DATA PROVIDED
--
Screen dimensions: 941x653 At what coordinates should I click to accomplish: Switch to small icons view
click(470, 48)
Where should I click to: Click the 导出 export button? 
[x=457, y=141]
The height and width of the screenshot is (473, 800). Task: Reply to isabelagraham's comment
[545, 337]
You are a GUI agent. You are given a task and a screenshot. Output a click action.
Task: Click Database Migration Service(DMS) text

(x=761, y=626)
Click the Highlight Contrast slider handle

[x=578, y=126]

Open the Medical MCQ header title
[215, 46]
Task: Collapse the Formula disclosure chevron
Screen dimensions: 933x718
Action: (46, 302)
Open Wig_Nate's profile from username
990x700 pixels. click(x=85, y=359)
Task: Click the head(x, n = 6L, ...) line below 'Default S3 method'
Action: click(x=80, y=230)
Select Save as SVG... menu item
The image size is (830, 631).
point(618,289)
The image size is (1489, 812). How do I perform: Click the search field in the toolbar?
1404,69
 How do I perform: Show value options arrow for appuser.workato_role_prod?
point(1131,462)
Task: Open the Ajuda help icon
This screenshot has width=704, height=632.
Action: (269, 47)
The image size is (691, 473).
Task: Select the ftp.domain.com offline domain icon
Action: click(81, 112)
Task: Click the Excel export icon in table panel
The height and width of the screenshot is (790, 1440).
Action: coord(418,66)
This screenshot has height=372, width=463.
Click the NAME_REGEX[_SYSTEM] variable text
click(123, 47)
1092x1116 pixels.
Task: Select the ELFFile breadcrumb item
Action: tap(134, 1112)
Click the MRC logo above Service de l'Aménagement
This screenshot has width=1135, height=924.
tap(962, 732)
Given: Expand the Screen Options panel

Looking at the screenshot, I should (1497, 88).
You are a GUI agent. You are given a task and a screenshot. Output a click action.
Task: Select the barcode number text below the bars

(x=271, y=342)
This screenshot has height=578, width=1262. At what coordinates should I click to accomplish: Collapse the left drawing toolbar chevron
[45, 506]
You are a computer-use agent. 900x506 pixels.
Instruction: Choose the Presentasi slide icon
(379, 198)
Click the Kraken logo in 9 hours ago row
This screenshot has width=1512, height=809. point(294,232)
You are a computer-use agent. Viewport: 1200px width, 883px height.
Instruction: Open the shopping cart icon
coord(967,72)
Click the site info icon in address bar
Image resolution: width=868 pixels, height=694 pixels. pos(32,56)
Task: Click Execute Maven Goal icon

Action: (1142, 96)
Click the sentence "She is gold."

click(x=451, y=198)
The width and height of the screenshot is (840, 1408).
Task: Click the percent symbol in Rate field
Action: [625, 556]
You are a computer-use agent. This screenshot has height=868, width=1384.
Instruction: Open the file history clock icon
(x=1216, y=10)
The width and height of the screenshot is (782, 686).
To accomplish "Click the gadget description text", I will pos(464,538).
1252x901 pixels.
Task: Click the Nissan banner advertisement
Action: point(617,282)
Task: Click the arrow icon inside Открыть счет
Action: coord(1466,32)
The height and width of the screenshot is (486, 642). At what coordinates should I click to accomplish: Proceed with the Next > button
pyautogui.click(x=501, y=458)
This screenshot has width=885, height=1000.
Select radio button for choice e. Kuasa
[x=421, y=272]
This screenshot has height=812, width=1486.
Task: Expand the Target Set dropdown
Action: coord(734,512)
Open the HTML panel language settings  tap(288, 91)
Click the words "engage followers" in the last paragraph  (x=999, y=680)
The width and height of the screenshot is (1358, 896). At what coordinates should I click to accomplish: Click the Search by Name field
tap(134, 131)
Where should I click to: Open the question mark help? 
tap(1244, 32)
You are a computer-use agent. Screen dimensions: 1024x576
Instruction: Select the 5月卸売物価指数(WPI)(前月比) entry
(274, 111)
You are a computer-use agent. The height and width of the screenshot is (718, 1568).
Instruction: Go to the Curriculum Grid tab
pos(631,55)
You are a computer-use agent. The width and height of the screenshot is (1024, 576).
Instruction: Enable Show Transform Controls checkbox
--
WHAT YOU ARE ASKED TO DO
Reproduce the lines without any changes, starting with the first line of the records and continuing through the line with "point(1131,462)", including that line.

EXERCISE ANSWER
Screen dimensions: 941x653 At what coordinates should I click to accomplish: Switch to small icons view
click(470, 48)
Where should I click to: Click the 导出 export button? 
[x=457, y=141]
The height and width of the screenshot is (473, 800). Task: Reply to isabelagraham's comment
[545, 337]
You are a GUI agent. You are given a task and a screenshot. Output a click action.
Task: Click Database Migration Service(DMS) text

(x=761, y=626)
Click the Highlight Contrast slider handle

[x=578, y=126]

Open the Medical MCQ header title
[215, 46]
Task: Collapse the Formula disclosure chevron
Screen dimensions: 933x718
Action: (46, 302)
Open Wig_Nate's profile from username
990x700 pixels. click(x=85, y=359)
Task: Click the head(x, n = 6L, ...) line below 'Default S3 method'
Action: click(x=80, y=230)
Select Save as SVG... menu item
The image size is (830, 631).
point(618,289)
The image size is (1489, 812). How do I perform: Click the search field in the toolbar?
1404,69
 How do I perform: Show value options arrow for appuser.workato_role_prod?
point(1131,462)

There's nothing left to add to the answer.